Instructions to follow:
Identify each line below that contains the string "sidebar", and copy those lines out in full. Matching is case-sensitive.

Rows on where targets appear
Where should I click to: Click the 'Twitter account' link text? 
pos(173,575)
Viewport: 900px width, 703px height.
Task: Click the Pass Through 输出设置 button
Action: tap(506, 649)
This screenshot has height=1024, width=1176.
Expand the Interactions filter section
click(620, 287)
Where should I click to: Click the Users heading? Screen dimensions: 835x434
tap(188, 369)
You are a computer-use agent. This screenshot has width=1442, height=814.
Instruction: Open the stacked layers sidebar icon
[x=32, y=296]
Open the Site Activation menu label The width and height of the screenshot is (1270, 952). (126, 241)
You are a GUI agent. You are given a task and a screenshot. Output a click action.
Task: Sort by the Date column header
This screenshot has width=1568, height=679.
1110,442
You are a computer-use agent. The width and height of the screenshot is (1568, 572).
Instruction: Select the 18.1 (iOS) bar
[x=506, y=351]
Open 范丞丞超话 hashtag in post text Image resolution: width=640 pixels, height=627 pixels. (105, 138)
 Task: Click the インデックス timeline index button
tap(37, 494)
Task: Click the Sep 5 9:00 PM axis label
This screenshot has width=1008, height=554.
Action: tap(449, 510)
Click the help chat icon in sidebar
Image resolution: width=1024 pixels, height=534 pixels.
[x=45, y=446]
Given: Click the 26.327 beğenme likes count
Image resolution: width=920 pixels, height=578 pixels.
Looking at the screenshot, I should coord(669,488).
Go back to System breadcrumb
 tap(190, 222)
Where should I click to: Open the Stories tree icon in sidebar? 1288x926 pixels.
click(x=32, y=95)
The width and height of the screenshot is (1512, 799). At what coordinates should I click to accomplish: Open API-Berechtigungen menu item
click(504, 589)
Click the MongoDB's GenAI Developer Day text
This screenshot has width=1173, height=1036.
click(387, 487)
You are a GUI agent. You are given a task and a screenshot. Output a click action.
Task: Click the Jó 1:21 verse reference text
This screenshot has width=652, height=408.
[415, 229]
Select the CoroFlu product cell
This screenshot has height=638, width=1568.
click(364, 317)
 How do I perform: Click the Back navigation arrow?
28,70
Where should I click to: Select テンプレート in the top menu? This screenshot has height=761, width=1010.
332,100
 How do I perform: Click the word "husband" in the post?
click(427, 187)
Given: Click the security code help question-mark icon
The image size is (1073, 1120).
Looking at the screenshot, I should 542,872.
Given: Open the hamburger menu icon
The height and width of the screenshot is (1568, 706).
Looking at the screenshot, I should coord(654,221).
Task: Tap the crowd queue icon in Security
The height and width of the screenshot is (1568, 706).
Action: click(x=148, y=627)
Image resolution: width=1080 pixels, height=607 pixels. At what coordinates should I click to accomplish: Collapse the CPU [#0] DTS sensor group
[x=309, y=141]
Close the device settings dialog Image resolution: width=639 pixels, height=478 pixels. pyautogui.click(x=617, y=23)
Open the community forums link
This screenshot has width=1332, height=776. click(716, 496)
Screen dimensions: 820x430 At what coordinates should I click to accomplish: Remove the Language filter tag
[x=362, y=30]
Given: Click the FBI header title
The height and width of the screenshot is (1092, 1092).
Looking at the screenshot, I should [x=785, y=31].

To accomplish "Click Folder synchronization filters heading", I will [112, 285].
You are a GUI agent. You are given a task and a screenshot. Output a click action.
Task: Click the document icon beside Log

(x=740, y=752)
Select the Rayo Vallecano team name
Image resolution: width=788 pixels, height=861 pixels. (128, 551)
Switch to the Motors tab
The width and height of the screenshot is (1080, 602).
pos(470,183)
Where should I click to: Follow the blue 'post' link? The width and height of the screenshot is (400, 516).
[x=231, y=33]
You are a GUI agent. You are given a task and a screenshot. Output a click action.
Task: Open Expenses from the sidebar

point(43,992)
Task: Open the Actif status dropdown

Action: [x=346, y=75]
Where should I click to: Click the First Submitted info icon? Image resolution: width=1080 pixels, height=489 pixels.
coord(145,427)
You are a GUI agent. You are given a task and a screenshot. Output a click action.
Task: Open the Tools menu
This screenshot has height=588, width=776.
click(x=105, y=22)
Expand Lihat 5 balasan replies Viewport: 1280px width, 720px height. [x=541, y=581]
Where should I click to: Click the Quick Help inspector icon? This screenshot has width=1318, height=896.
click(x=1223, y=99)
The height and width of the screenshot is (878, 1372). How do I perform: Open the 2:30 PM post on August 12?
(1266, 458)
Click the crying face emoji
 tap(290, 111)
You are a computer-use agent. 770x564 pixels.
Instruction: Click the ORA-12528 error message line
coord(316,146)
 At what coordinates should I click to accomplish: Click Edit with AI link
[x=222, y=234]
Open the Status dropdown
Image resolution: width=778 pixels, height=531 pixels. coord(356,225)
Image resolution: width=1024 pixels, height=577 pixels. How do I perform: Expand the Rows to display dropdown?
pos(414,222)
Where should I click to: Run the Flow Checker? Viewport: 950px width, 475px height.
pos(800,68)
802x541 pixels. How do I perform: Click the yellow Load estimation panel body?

Response to the task:
Instruction: Open the stacked layers sidebar icon
Click the help chat icon in sidebar
Where should I click to: Open the Stories tree icon in sidebar? 1288x926 pixels.
Task: Open Expenses from the sidebar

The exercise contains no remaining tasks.